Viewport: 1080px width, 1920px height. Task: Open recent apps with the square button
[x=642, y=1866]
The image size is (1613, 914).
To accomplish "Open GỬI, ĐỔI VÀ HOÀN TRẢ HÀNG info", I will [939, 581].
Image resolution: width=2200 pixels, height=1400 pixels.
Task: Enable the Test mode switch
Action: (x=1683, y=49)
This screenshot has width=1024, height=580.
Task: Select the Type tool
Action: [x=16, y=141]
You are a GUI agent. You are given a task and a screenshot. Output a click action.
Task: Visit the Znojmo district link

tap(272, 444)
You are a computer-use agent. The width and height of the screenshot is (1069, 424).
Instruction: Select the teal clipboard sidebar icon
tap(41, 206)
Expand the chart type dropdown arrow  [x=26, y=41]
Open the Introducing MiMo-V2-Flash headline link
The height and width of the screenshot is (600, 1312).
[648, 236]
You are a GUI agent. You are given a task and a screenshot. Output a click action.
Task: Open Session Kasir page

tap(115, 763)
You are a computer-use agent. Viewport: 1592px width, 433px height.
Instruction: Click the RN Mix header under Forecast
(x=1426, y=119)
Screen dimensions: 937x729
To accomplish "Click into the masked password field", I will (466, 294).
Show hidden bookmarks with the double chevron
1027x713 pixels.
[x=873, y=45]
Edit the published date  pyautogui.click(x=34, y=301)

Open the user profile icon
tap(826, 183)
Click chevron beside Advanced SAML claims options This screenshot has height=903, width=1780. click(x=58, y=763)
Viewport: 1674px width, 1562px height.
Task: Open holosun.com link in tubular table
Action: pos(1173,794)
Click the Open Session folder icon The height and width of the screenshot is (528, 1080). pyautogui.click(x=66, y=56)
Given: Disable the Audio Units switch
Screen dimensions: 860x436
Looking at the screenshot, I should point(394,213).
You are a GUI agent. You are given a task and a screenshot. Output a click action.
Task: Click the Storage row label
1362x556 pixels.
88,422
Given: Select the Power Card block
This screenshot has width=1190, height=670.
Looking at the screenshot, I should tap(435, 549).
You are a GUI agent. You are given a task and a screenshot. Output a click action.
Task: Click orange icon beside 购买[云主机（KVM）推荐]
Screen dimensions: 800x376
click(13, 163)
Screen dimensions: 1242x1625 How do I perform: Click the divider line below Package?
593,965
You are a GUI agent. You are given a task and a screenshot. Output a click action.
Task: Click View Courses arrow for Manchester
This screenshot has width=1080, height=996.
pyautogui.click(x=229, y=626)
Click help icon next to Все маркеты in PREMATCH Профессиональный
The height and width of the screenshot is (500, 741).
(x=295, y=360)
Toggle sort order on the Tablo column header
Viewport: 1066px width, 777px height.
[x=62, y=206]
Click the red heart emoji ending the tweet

◆ Work item:
Look in the material above for the line with "Task: Open Session Kasir page" and the line with "Edit the published", and transcribe exactly those lines and all lines between them, nothing more.

◆ Answer for the task:
Task: Open Session Kasir page

tap(115, 763)
You are a computer-use agent. Viewport: 1592px width, 433px height.
Instruction: Click the RN Mix header under Forecast
(x=1426, y=119)
Screen dimensions: 937x729
To accomplish "Click into the masked password field", I will (466, 294).
Show hidden bookmarks with the double chevron
1027x713 pixels.
[x=873, y=45]
Edit the published date  pyautogui.click(x=34, y=301)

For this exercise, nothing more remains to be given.